··· TEXT SEGMENT ···
I wrote the song from the depths of an aching heart that longed for something better, and knowing it could only come from my own effort. It was my declaration that things had to change. I meant it to call myself to task; to talk less and do more. To act bravely, even if I didn’t believe I actually could. To act “as if” until, hopefully, a new way would actually manifest.
It never occurred to me that this song would ever matter to anyone but me. After all, I was being introspective, nearly drowning in my own tears, so it had to be about me, right? As it turns out, I couldn’t have been more wrong, but wouldn’t know it until two distinct and distant instances: the first was on the occasion of one of the first times I performed it, and the second many years later…as recently as about a month or so ago, in fact.
The enduring power of music
Sheila
I’ll call her Sheila. She walked up to me after the show at the family conference in rural Saskatchewan, propped up by two other women. I wasn’t sure why, and I probably looked puzzled. My performing partner had brought her to me. “Tell Suzanne what you just told me,” she said gently.
Sheila looked down at the floor, and then at each of her friends, and finally, she looked me straight in the eyes. “I wanted to say that I have lived in such fear for the past five years since it happened,” she said slowly. “I have not been able to leave my house. Sleeping is hard, because I’m afraid to shut my eyes.”
Slowly, with encouragement from her friends, she recounted the horrific details of the night that had changed her into a person imprisoned by fear, in her home and her heart. Her alcoholic husband often beat her in drunken rages, but this time he meant it to be the last. He became so enraged that he pummeled her brutally, then dragged her out into their yard and wrapped her in barbed wired. (Let that sink in for a second…) Then, though she was half-dead from the beating and wire punctures, he set her on fire. And then, he left.
Sheila was left to die alone and in agony. But somehow, miraculously, she didn’t. She was saved. Her husband went to prison, and she recovered from her physical injuries in time. But she hadn’t been able to let go of the emotional pain, which scarred her from the inside the same way the wire had from the outside.
She slowly rolled down her turtleneck collar to reveal a wide scar across her throat, evidence of her husband’s fury-filled attempt to strangle her. “I still have this.” Tears in her eyes, she said, “These two women are the only reason I’m still alive. And they made me come out of my house today, to this conference. And I wanted to tell you…that song you just sang…something hit me listening to your words. It changed me. I want to put the past behind. I want to find a new way.”
Murray
Fast forward 15 years to just a month ago, when I had reconnected with a colleague in BC with whom I’d been out of touch for a month or so. We had scheduled a phone chat to see where we both were, and where we might go next in our shared journey.
Murray started by saying “Do you want to go first, or should I?” “Doesn’t matter to me,” I replied. “Good, because I want to go first,” he answered.
He didn’t speak, but I soon heard low musical strains coming through the phone receiver. It sounded like…it was, that same song. I hadn’t thought of it, or heard it, for many years. The recording I’d made was pretty basic, but I found myself in tears as it went on, thinking of so many things…when I wrote it, Sheila, the people since who’d given me hugs or smiles or thanks for the song in those intervening years.
A New Way ended, and he said quietly, “I’m in tears listening to that song again. I just learned that you had something to do with its making many years ago.”
···
_STATED PROBLEM_: In the essay above about the writer's song, where was the family conference at which Sheila came up to the writer after the show?
··· STORED DATA ···
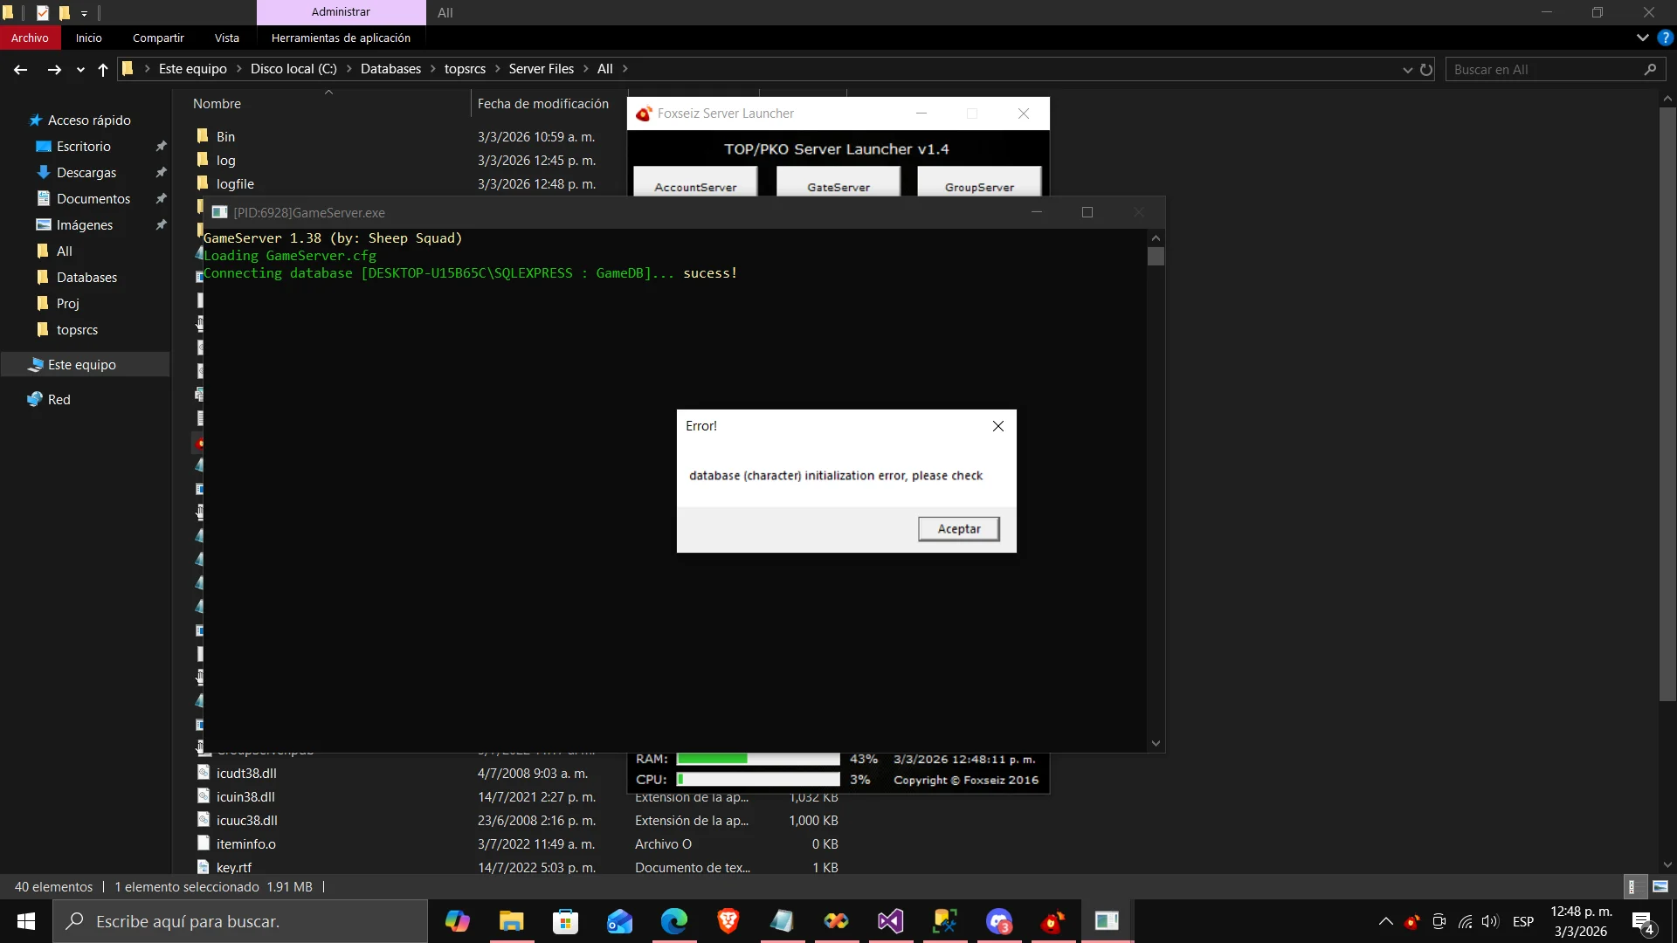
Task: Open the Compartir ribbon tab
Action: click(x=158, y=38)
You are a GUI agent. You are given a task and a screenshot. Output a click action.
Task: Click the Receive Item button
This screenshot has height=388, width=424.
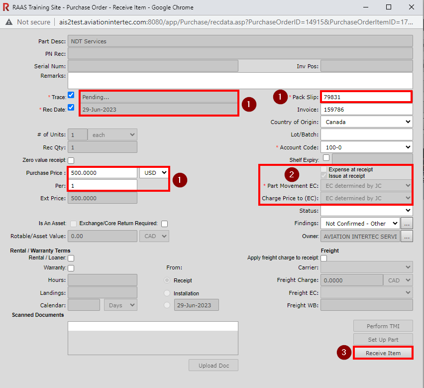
···
_CORRECT RESULT_: In rural Saskatchewan.